Can you retype the stretch of the motherhood interview from "I was more than" through "experiences as a mom." word for word?

*Page text*.
# # # # #

I was more than I was before, a part of me that was completely untapped. I had brought forth life, not just theirs, but mine. To that point, I had lived 29 years, and not known what I was truly capable of. These last few years, I have grown more than I ever thought possible and loved deeper than I ever could have imagined. I have grown to be, because of my experiences as a mom.

Motherhood taught me to look outside myself, to dig deeper to find strength, while pulling my head above the water to stare at the sun, knowing I am not alone. To me, it has stopped the endless search for what it all means because I have found it. And in that calm after the storm, there was the fluidity untapped.

Can you talk to us a bit about the challenges and lessons you’ve learned along the way? Looking back would you say it’s been easy or smooth in retrospect?
At the end of 2020, I found myself in the worst artist block I have yet to date. It is no surprise that year left its mark on everyone, zapping the energy and spirit out of the most resilient. My creativity flowed to stop, and instead of pushing back, I relinquished. So how does one push through a block? I did not have an answer to that question.

# # # # #

*Information provided*.

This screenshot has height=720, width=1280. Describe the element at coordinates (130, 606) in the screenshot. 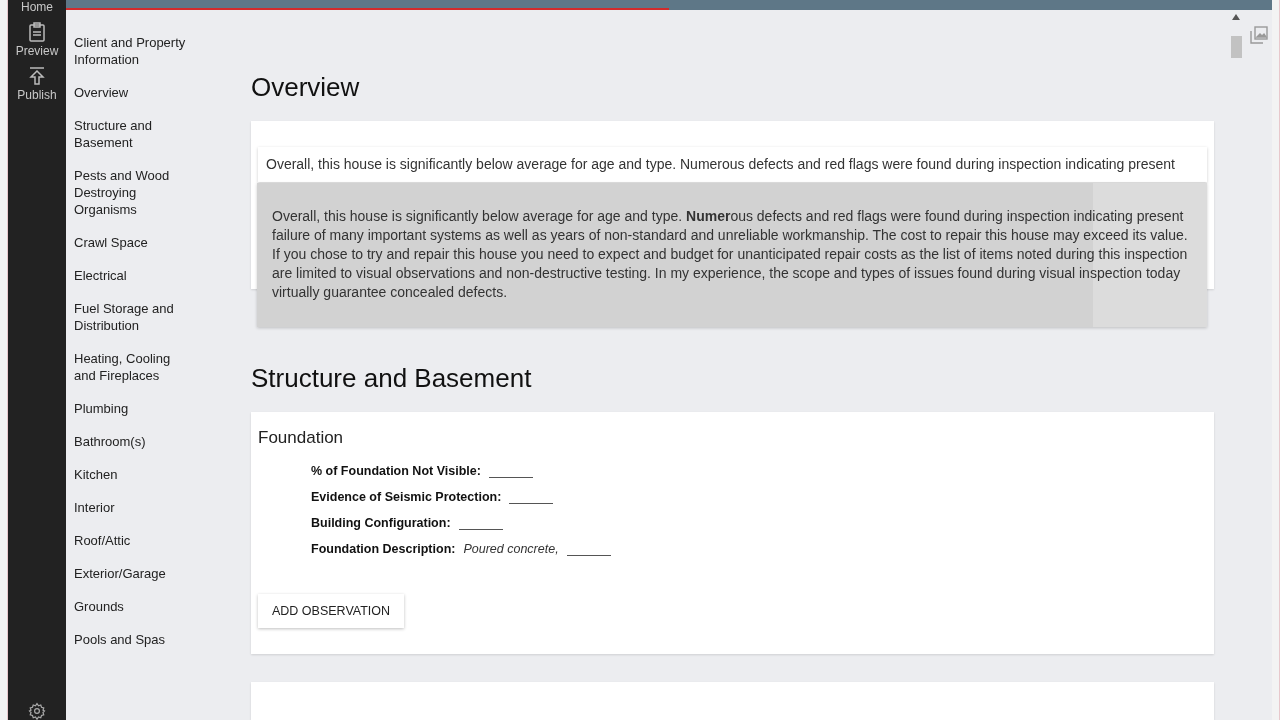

# # # # #

*Task output*.
I was more than I was before, a part of me that was completely untapped. I had brought forth life, not just theirs, but mine. To that point, I had lived 29 years, and not known what I was truly capable of. These last few years, I have grown more than I ever thought possible and loved deeper than I ever could have imagined. I have grown to be, because of my experiences as a mom.